I like the one with the black 'moustache'. Looks like you got a nice variety of colour with the second group of offspring. 

Shame about the short body on the survivor of the first breeding. He is pretty nice otherwise.


----------



## Ganggreenkhan (Jul 15, 2015)

Those are some nice looking fry.


----------



## BettaObsessed (Mar 8, 2015)

All your fish are so gorgeous! I'm curious, where do you get them?


----------



## BettaSplendid (Jul 12, 2015)

Ooooooh, they're all so beautiful...


----------



## SparklingStarfish (Jun 28, 2015)

Gorgeous fry...


----------



## trilobite (May 18, 2011)

Thanks guys  Marble spawns are my favourite since everything so colourful!I love the moustache guy as well, I found a little girl with a blue mo hiding in the tank today too.
I started jarring today, will try and get pics for yall tomorrow




BettaObsessed said:


> All your fish are so gorgeous! I'm curious, where do you get them?


The parents of these guys are from Nanabetta which I got from fish chick. Most of mine are from fishchick and also shows that I go to, it takes too much self control not to come home with hundreds of fish..


----------



## trilobite (May 18, 2011)

2 jarred boys, I love the blue one but he doesnt stand still


----------



## LittleBettaFish (Oct 2, 2010)

Those two are looking very nice and healthy. You've done a great job with them.


----------



## InStitches (May 26, 2014)

beautiful!


----------



## trilobite (May 18, 2011)

Jarred a whole bunch more, will take photos of em later.
Heres a vid of the leftovers, mainly girls and a few little boys having a feed in the growout, Ive merged the black dragons into the same tank with them
https://www.youtube.com/watch?v=Z4a1mlpfcwg&feature=youtu.be


----------



## savagebeautymnl (Apr 16, 2015)

Very, very nicely chosen pair.  And your conditioning! They look impeccably healthy. Kudos!


----------



## trilobite (May 18, 2011)

Thanks savage beauty!  Im feeling a little bit proud with these guys, some of the females are looking pretty promising as well


----------



## trilobite (May 18, 2011)

Happy with these guys 
Sent a couple of them into a show and the females came 1,2 & 3 junior female and one of them came reserve champ junior 

this was the reserve champ


----------



## LittleBettaFish (Oct 2, 2010)

They are looking really good Trilobite. I really like the female in the fifth photo down. 

I think I saw the third male up on Aussie Aquarium Auctions FB group?


----------



## GitaBooks (Aug 29, 2015)

Those are beautiful fish! And very healthy!


----------



## trilobite (May 18, 2011)

Thanks 
Yeah you probs did, good old facebook haha!
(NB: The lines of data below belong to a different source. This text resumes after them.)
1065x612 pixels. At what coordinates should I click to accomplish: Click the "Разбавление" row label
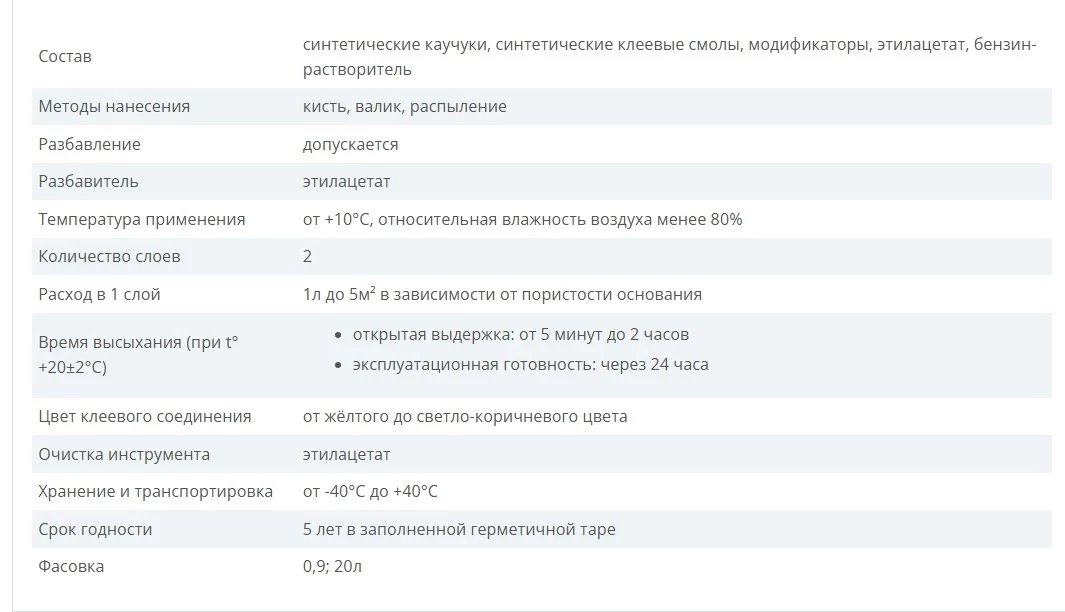tap(89, 144)
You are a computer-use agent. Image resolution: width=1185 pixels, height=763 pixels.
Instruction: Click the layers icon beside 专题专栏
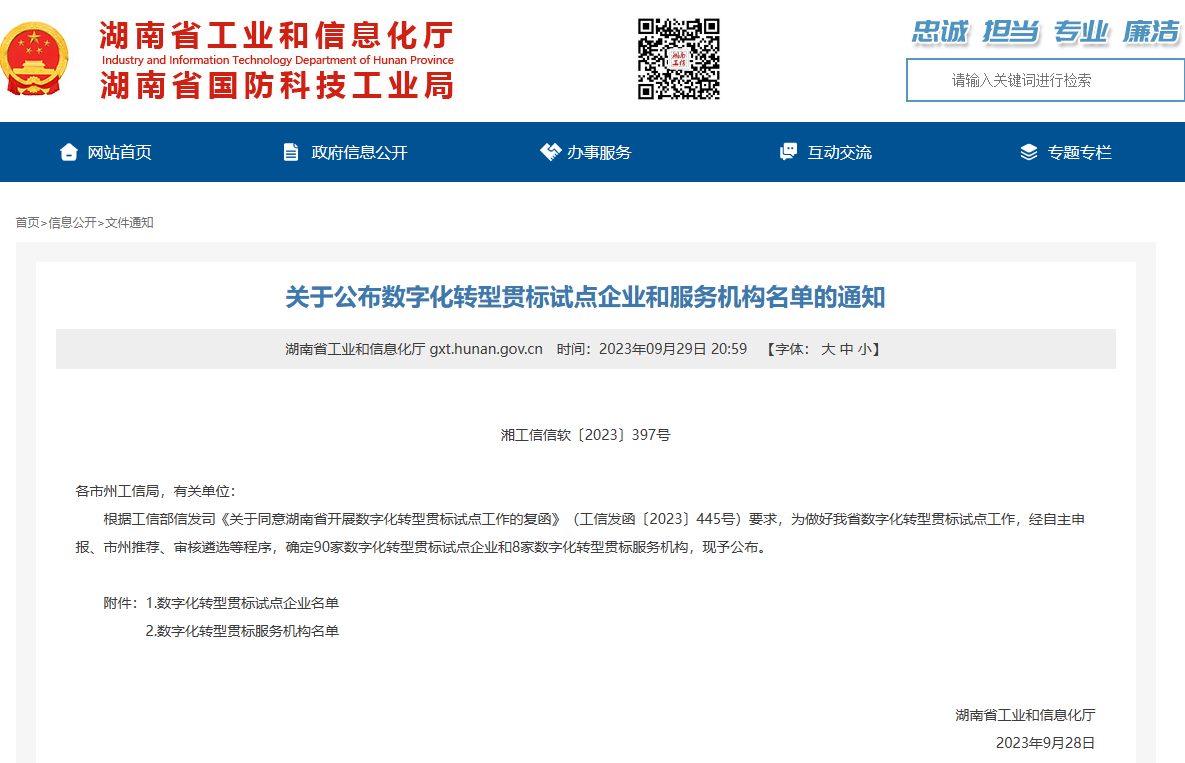[1028, 152]
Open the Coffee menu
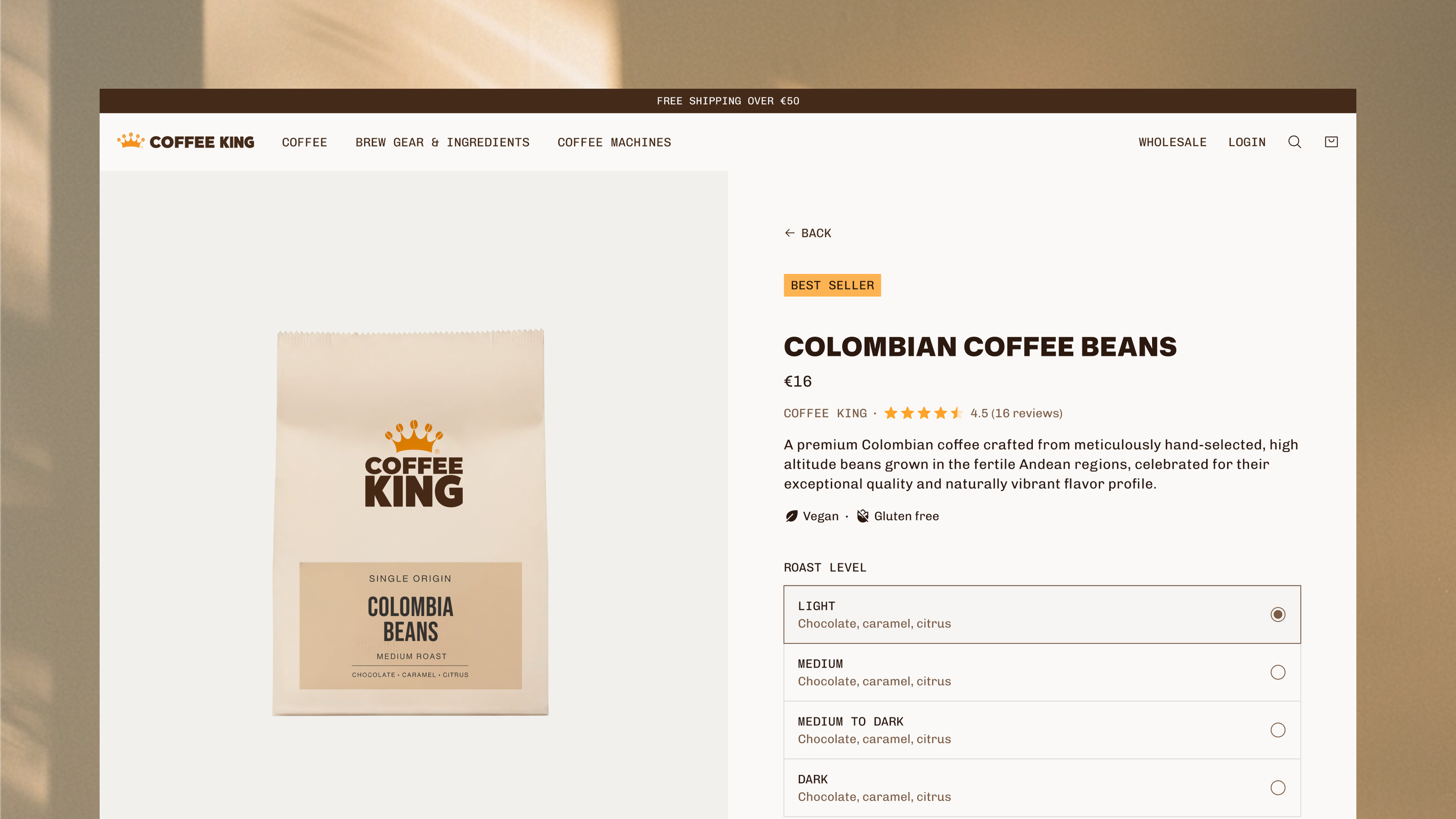The width and height of the screenshot is (1456, 819). coord(305,143)
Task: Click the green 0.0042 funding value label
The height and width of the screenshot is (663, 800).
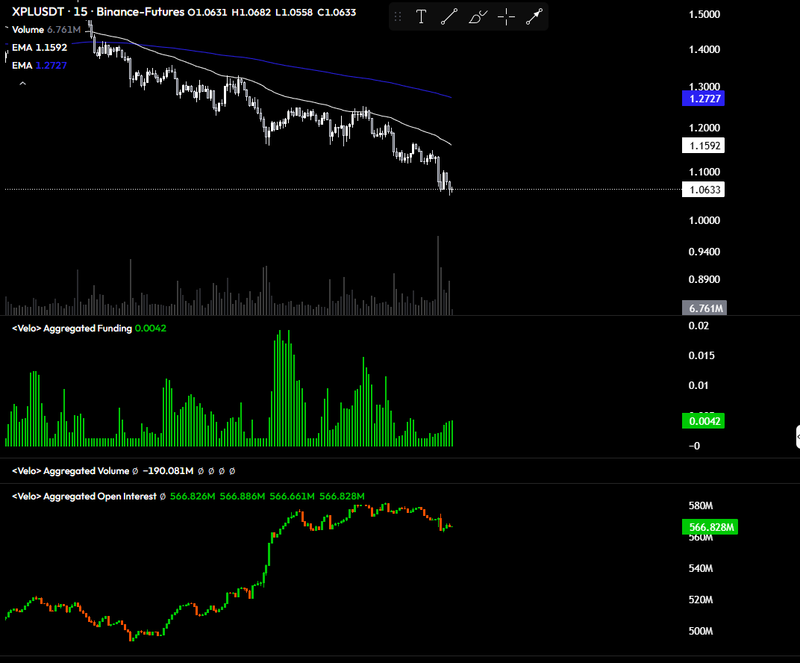Action: [702, 422]
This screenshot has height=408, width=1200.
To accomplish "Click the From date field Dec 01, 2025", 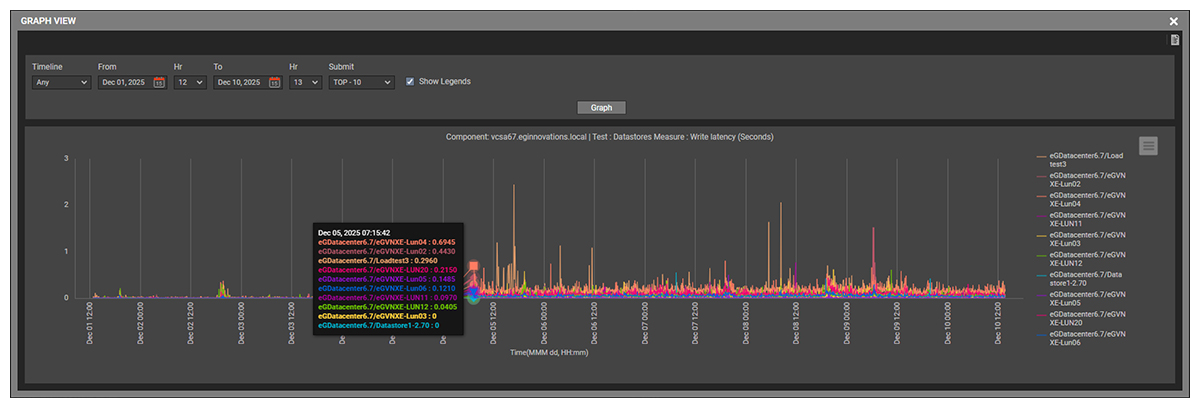I will pyautogui.click(x=125, y=83).
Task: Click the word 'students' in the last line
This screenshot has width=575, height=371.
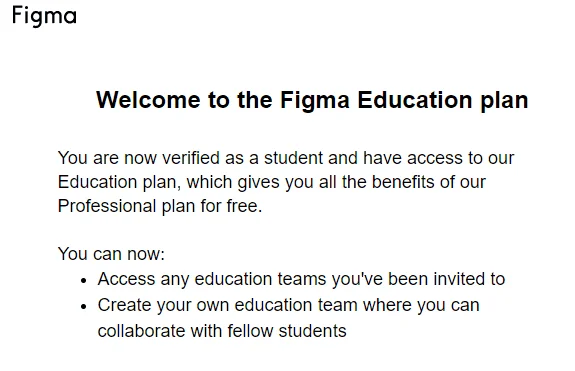Action: 312,331
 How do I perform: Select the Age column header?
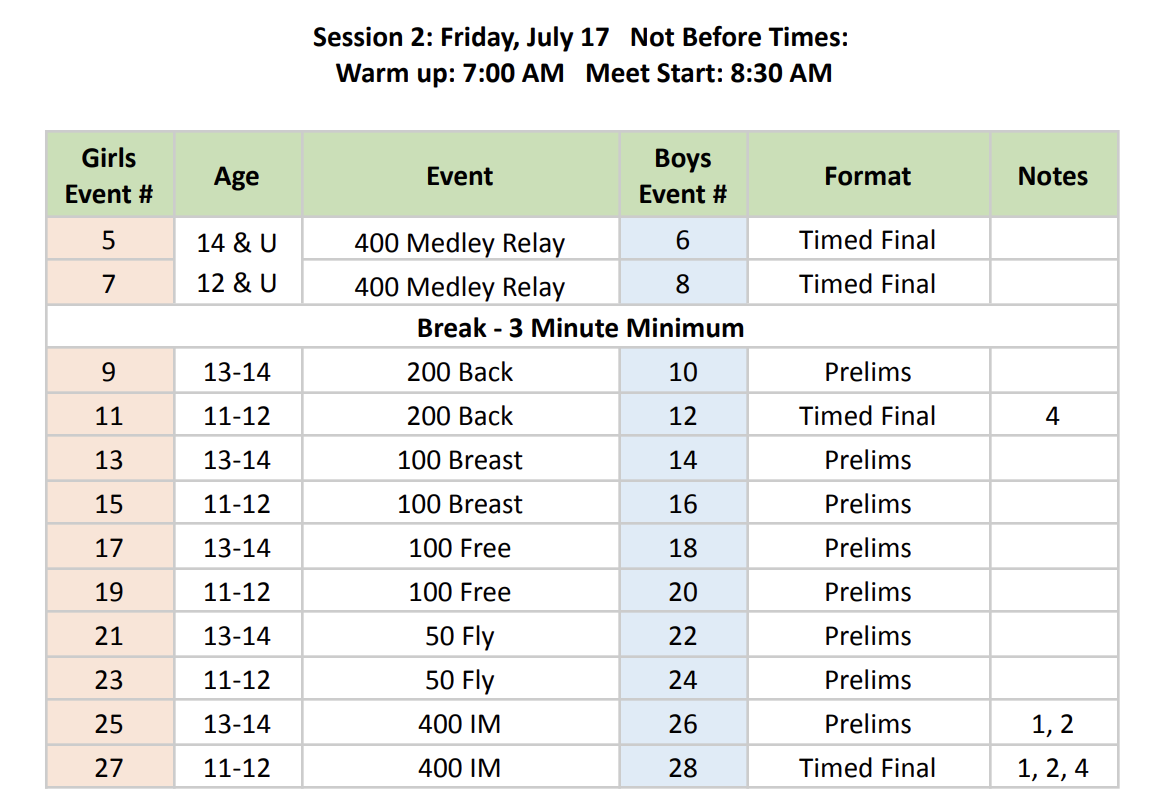pos(237,175)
I'm selling most of these guys off since I'm moving up to Moranbah soon which kind sucks...


----------



## LittleBettaFish (Oct 2, 2010)

Haha I remember thinking at the time of seeing your ads that those fish were of a good standard for Australian bred fish. 

Are you retaining any of this spawn? Seems a shame to let all your hard work go.


----------



## trilobite (May 18, 2011)

Haha oh man thanks, surely theyre not that good . I just hope that one day homebred fish will start giving the imports a run for their money

Yeah, Im thinking of keeping a few, Ive got a few fish that Im interested in seeing what they can give me... I can see where I need to improve on so when i move Im gon go cray with ma spawns!


----------